The Flyers are currently without Farabee (upper body), Hayes (abdominal), Couturier (upper body)Ellis (lower body), Derick Brassard (hip), Nate Thompson (shoulder), Patrick Brown (MCL sprain) and Wade Allison (MCL sprain).

"I don’t really see this as being a three-, four-, five-year rebuild at all," Scott said. "I don’t think Chuck does, either. We have a pretty good core, I think it really starts with a healthy Coots and Hayes, Farabee, we’d love to have Ellis back. We’ve got a core group to build on. I think as we look at the reality of it, two, three pieces would be great, maybe a little more.

"But the core is good. We’ve just got to get healthy. Our job is to make sure Chuck’s got all the resources he needs to make this a success, and he does. I can tell you, everything’s on the table. We’re looking at the front office, we’re looking at the coaching staff — which we have been — our players, investment. Whatever we need to do to improve this team. But I don’t see it being a three-, four-, five-year thing. We should get this thing right and we should be in it next year."

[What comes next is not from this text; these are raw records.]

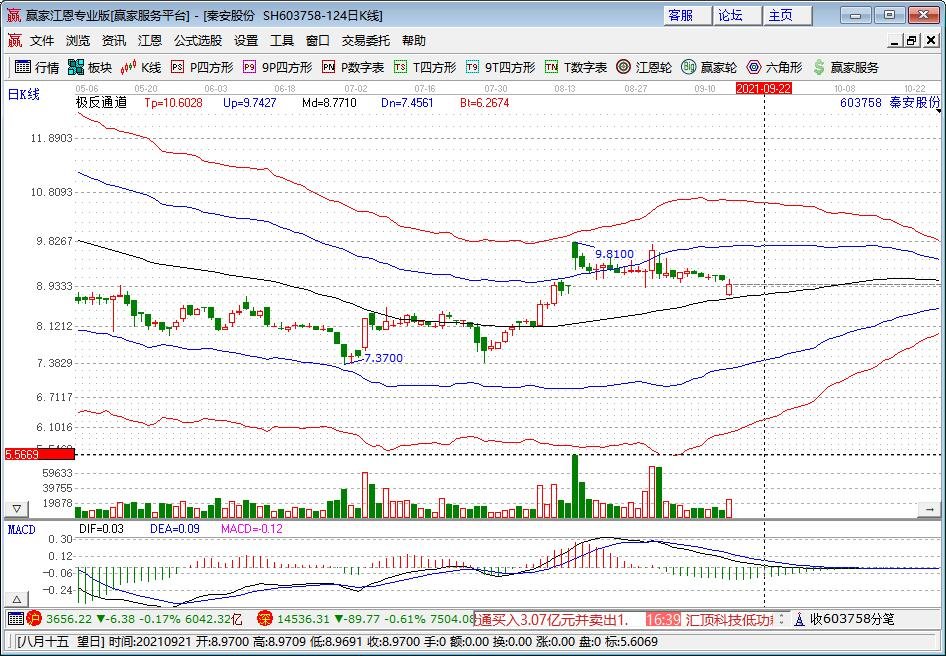Open the T数字表 time number table
The image size is (946, 656).
(x=576, y=67)
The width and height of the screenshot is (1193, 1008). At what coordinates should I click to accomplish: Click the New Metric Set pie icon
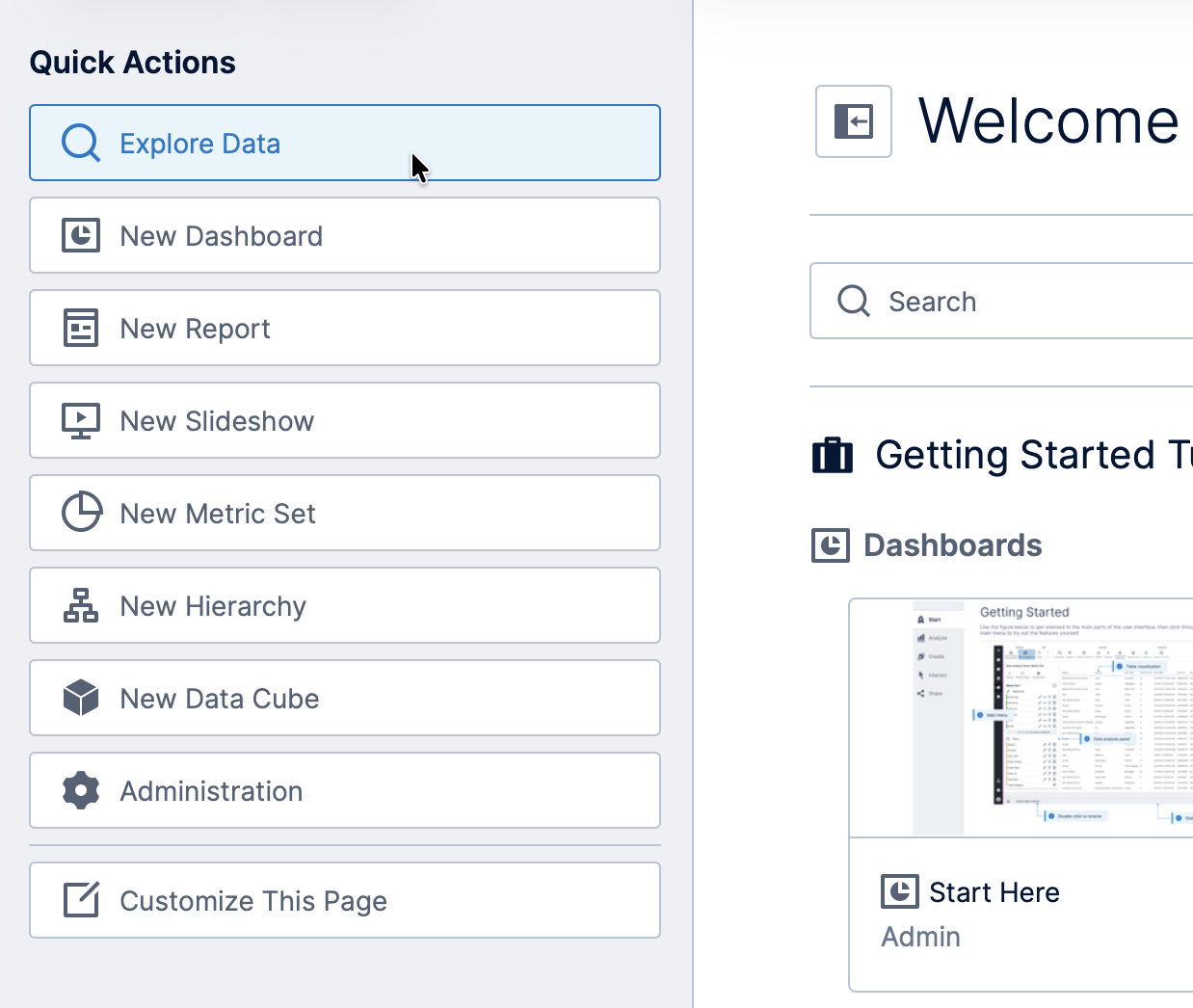(x=81, y=513)
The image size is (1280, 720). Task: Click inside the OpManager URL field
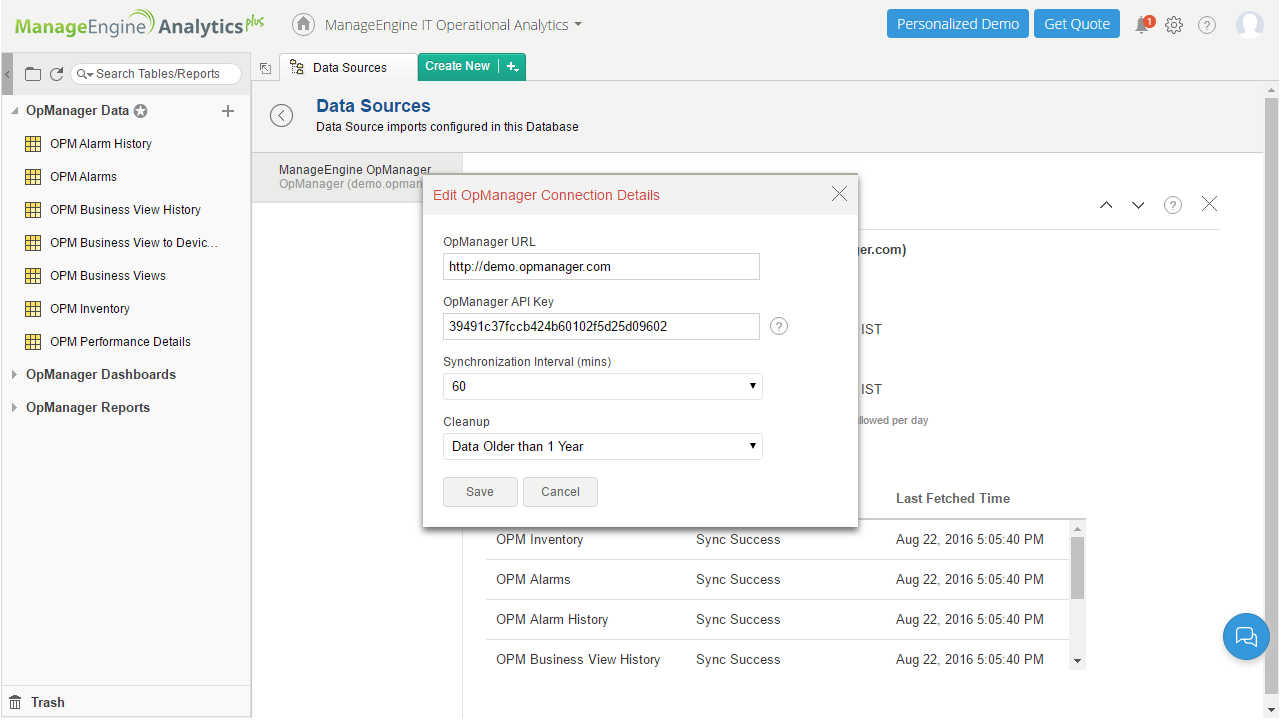tap(600, 266)
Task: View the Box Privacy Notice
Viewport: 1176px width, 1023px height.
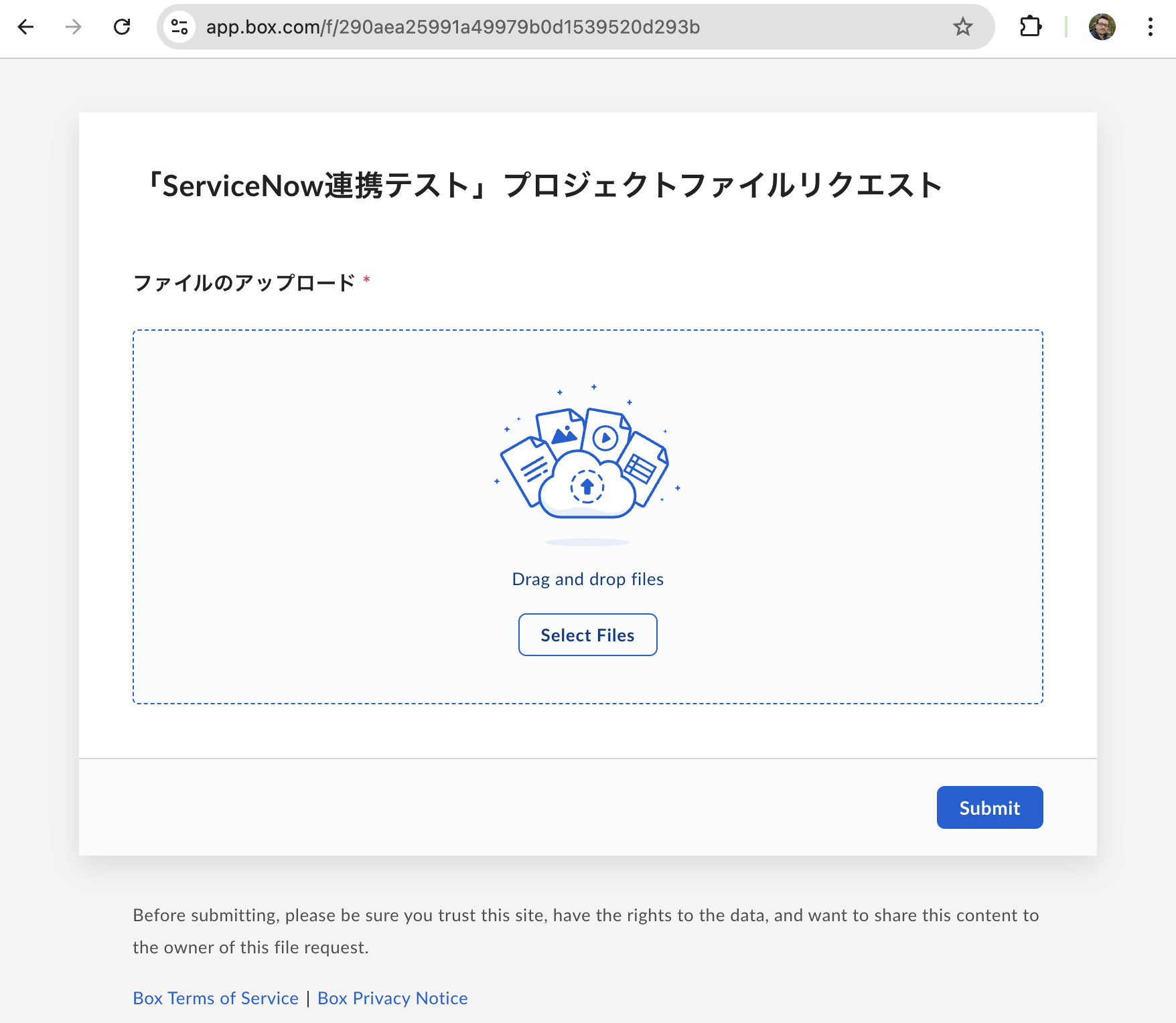Action: pos(392,998)
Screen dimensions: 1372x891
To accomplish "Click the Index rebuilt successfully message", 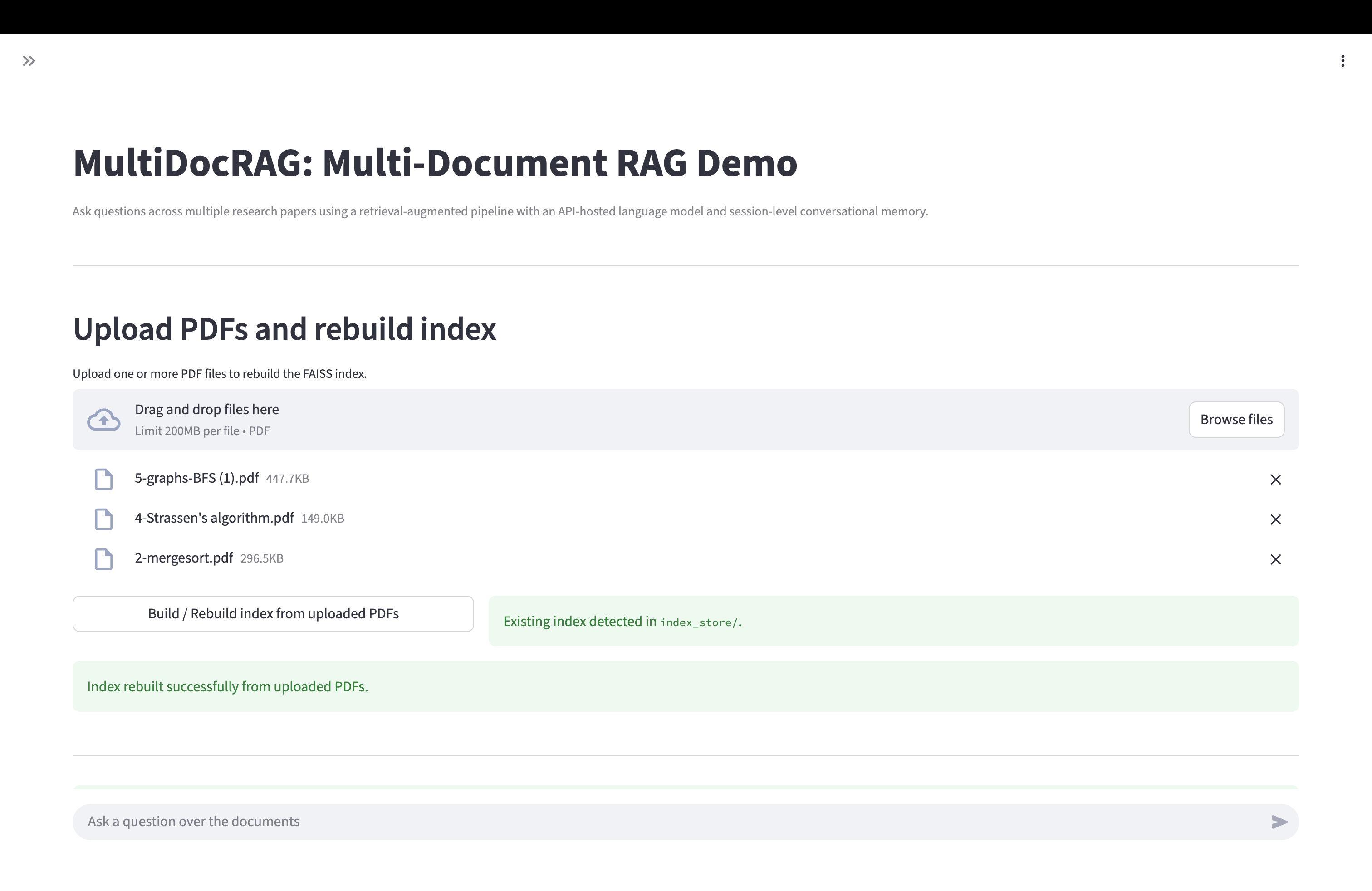I will [x=686, y=686].
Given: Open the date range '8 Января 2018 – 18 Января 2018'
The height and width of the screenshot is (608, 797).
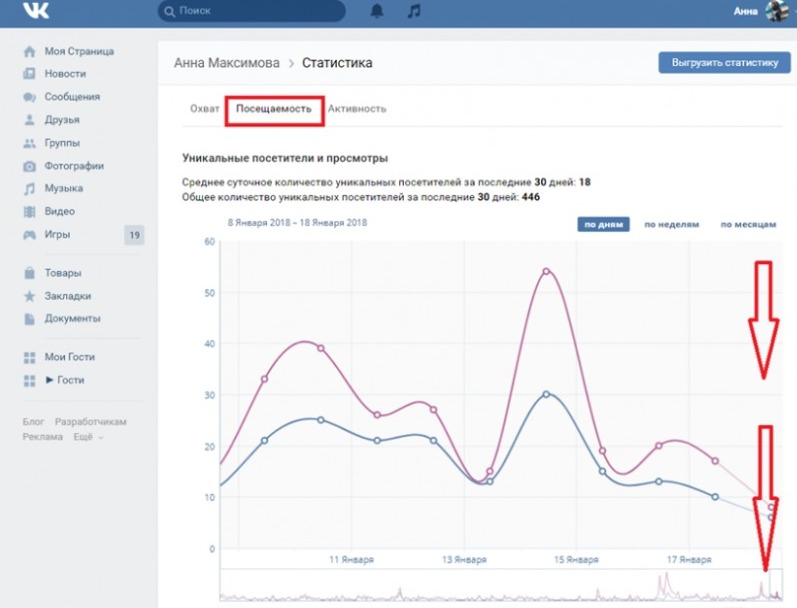Looking at the screenshot, I should [x=297, y=222].
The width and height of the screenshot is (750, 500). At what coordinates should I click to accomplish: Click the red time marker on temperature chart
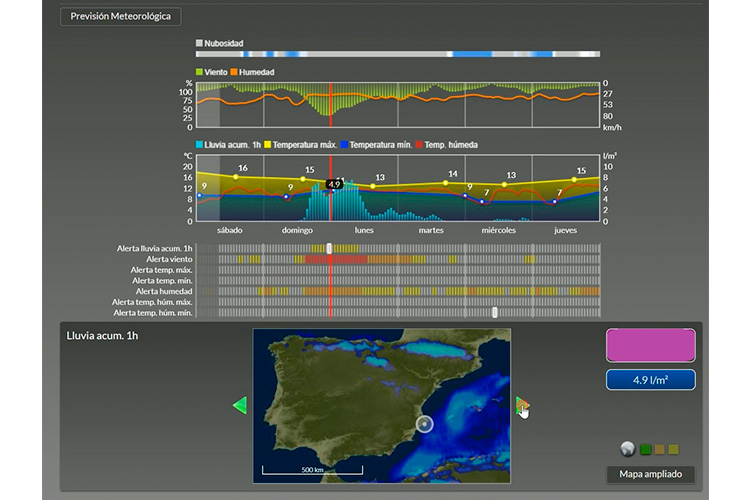(x=330, y=200)
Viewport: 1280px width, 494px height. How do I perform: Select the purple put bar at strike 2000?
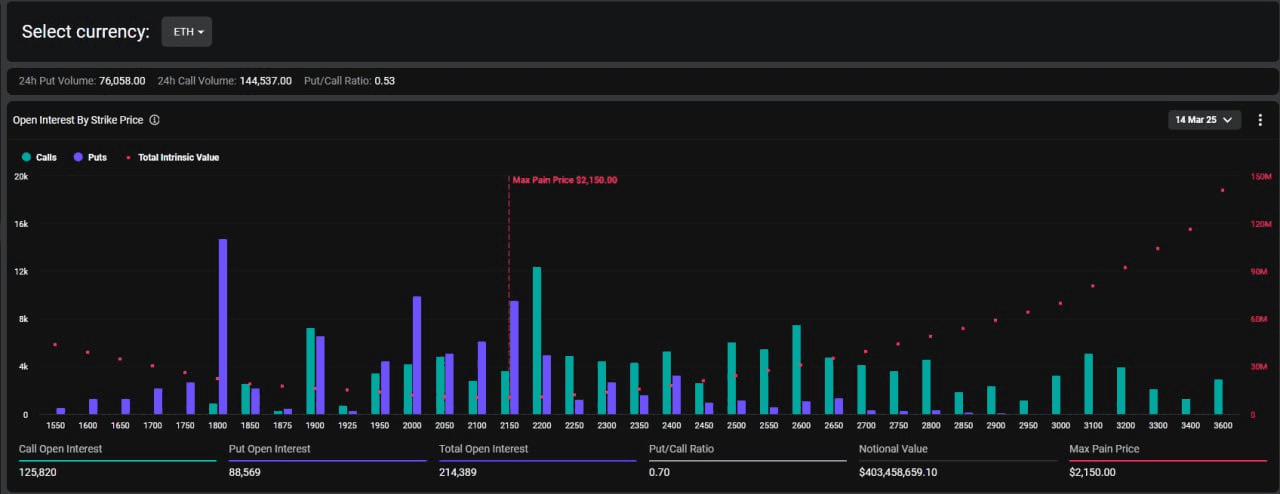pos(417,355)
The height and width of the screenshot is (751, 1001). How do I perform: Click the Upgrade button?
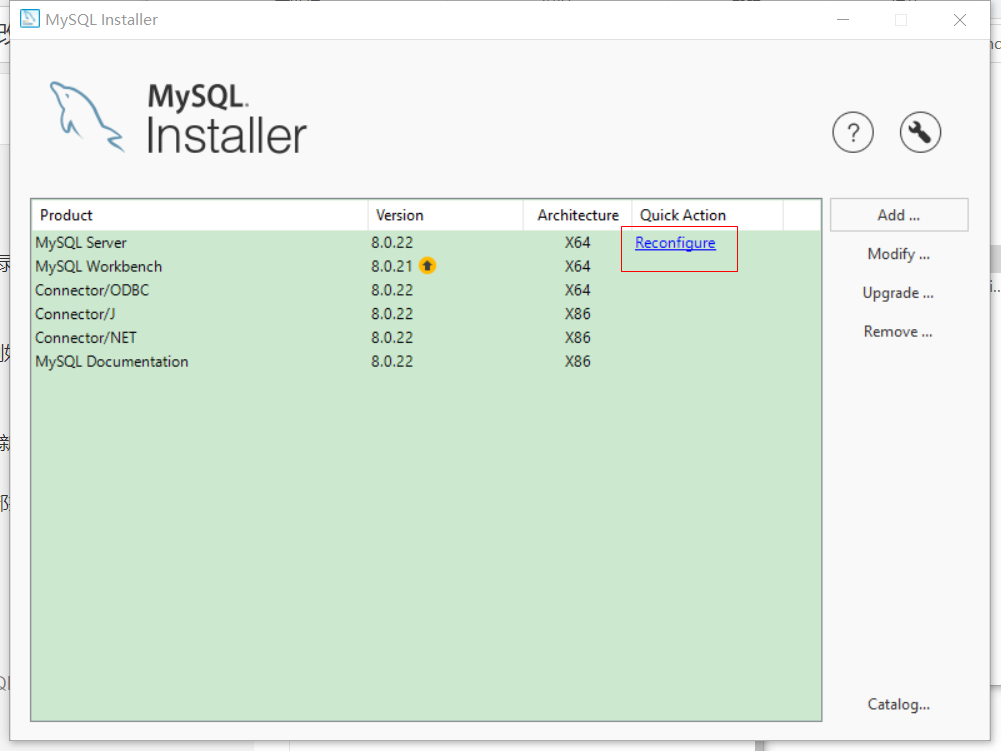(897, 292)

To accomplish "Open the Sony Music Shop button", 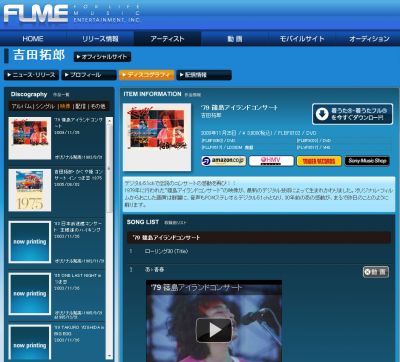I will (367, 161).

Scott backed Fletcher, expressing confidence in the GM and the club's current hockey operations department.

"Right now, Chuck's my guy and we're trying to build around that," Scott said. "Trying to strengthen his front office team as much as we can, made a lot of positive changes that way. So I'm excited about that. I feel like I'm personally surrounded by great hockey people. We've got our four advisors, I've got Chuck, I've got his staff, Brent Flahr. We've got a deep bench of talent on the hockey ops side. I'm not lacking anything at this point.

"I like the way he's built this organization. I've worked with some of the predecessors over time. I like his style, I like his leadership, he’s smart, he's collaborative. I’ve never seen the front office working this well together. This is my ninth season. I liked what we did going into this season. On paper, it looked really solid and good. Injuries happened; no excuses for it but it did happen.

"He deserves a shot to really right this thing. I’m going to give him a blank check, we’re going to get this right. Whatever we need to do. I don’t want to wait, I want to deal with it now."

Fletcher will be busy.

"It's been extremely disappointing because I think this is probably the biggest disconnect I've ever felt between what we should be, in my opinion, and what we are," Fletcher said. "Obviously I'm the guy in charge. That falls on me. But right now, we are where we are. My mindset is now there's going to be opportunities to get better. We have to take advantage of them. We can't undo what's been done.

"First thing is we've got to find a way to win a game here. We've got to take the temperature down, we've got to stabilize and we've got to get a good environment back around here so we can make objective, smart decisions."